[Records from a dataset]
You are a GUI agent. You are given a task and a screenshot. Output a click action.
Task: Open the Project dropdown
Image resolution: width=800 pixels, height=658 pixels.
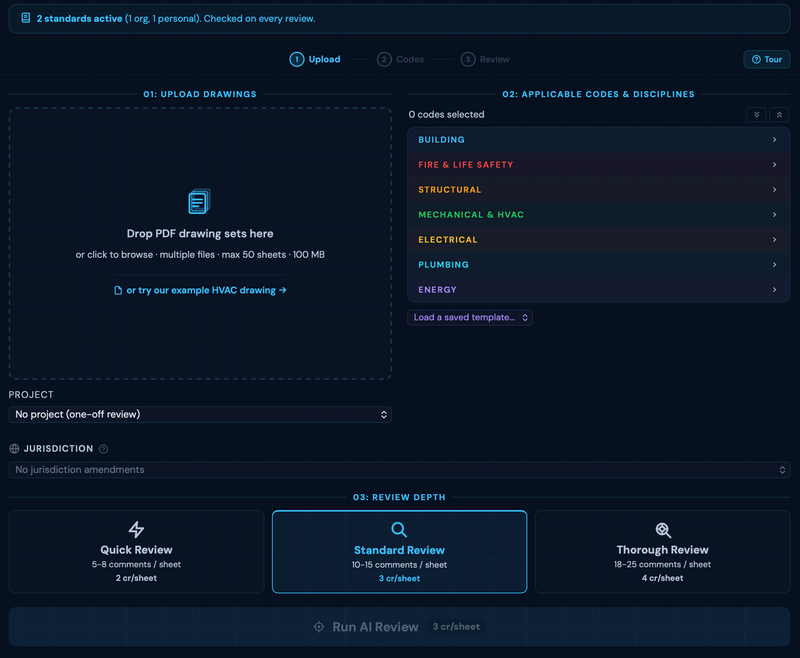click(x=200, y=414)
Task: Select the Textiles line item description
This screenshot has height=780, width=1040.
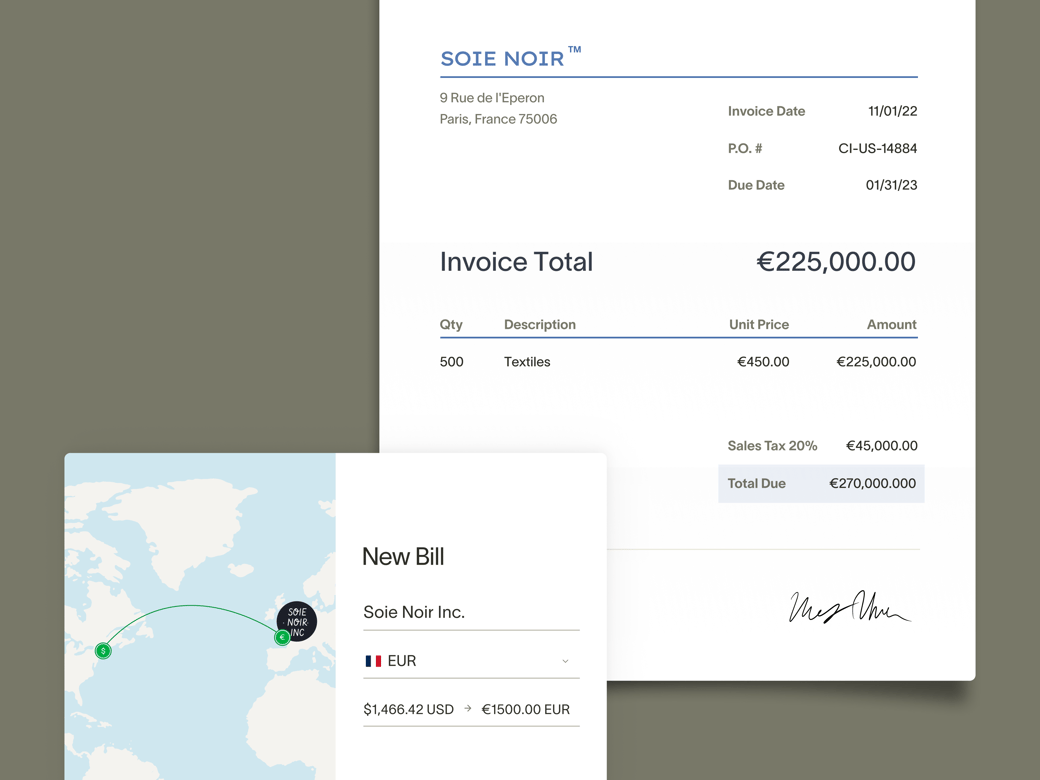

Exercise details: Rewrite the material above, swapping "screenshot" for "screen capture" and keeping everything else the same. Leave the pictures out.

Result for this exercise:
You are a GUI agent. You are given a task and a screen capture. Output a click action.
Task: Open the Project dropdown
Image resolution: width=800 pixels, height=658 pixels.
click(x=200, y=414)
Task: Select the Textiles line item description
This screen capture has height=780, width=1040.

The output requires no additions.